The Department of Veterans Affairs Office of Inspector General released the report Wednesday. To view the full report click, here.
The report centers around a quadriplegic and a long-time patient at the facility’s Spinal Cord Injury (SCI) Center that died last year.
The report says the patient required much assistance. According to the patient’s electronic health records (EHR), the patient started to have back and neck pains in Spring 2013. He told staff he wanted to stay in bed. Later that morning, a nurse gave the patient his morning medications and documented that he was awake and alert.
Close to noon, a pharmacist and his doctor visited the patient and noted he was alert. The physician adjusted the patient’s medications and told staff to monitor him. Three hours later, the day shift nurse recorded in the patient’s EHR that during his noon medication administration the patient was sleeping, but easily awaken.
After a shift change in the afternoon, a nurse found the patient breathing, but unresponsive. She alerted the Rapid Response Team and within 5 minutes the team began treating him and monitoring his heart rate and blood pressure. The team could not wake up the patient. He ended up in the Intensive Care Unit.
Two days later, the patient was not doing well and remained unresponsive. On the following day, the patient recorded a fever of 101 degrees and had a “multi-drug resistant organism infection.” On day 4, medical staff met with the patient’s family to talk about his condition and told them he could not survive without ventilation. He had little brain function.
The patient died on day 5 after his ventilation was removed. His cause of death was listed as aspiration Pneumonia with anoxic brain injury.

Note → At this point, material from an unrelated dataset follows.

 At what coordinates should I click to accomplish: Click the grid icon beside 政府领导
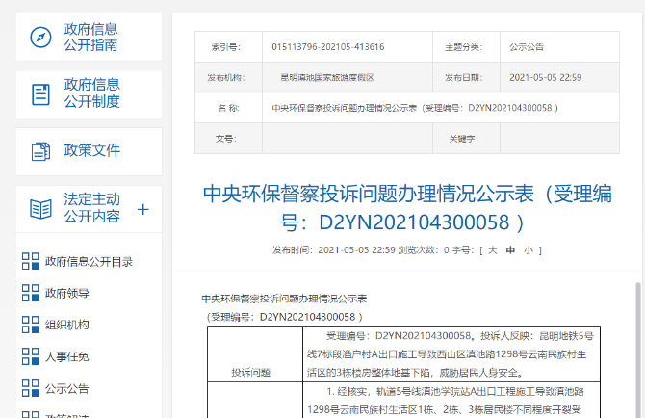[31, 293]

The report found that the nursing staff did not perform timely routine checks in accordance to the facility’s policy. The nursing staff was to make checks every 30 minutes and assess the patient’s condition. The report states the nurses had “an inconsistent understanding of the facility’s policy regarding the frequency of rounds.” It found some reported a standard of every 20 minutes, while others reported a standard of every three hours.
The report also found that the staff did not document the patient’s change on condition in the EHR.
Investigators say the staff also failed to take appropriate action when non-nursing staff informed them that something was wrong with the patient.
Investigators say the nurses never fully understood what was expected of them, but investigators say they “could not determine that a delay in nursing response was the patient’s cause of death,” due partly to lack of evidence.
The Office of Inspector General recommended changes to the facility’s education and training polices. It recommended the Hampton VA Medical Center review its patient check policies and medical record documentation polices and train and educate the staff on the issue.
Following the release of the report, the VA’s Director Michael Dunfee issued a response to the report. He says the center concurs with the recommendations and says that they, “acknowledge that further education and training is required to clarify expectations for the rounding process, to include the timing of rounds and expectations for the staff to document when there is a significant change in the patient’s condition, diagnosis or status. ”
He says further training and education to clarify its expectations for patients’ health started on Aug. 1.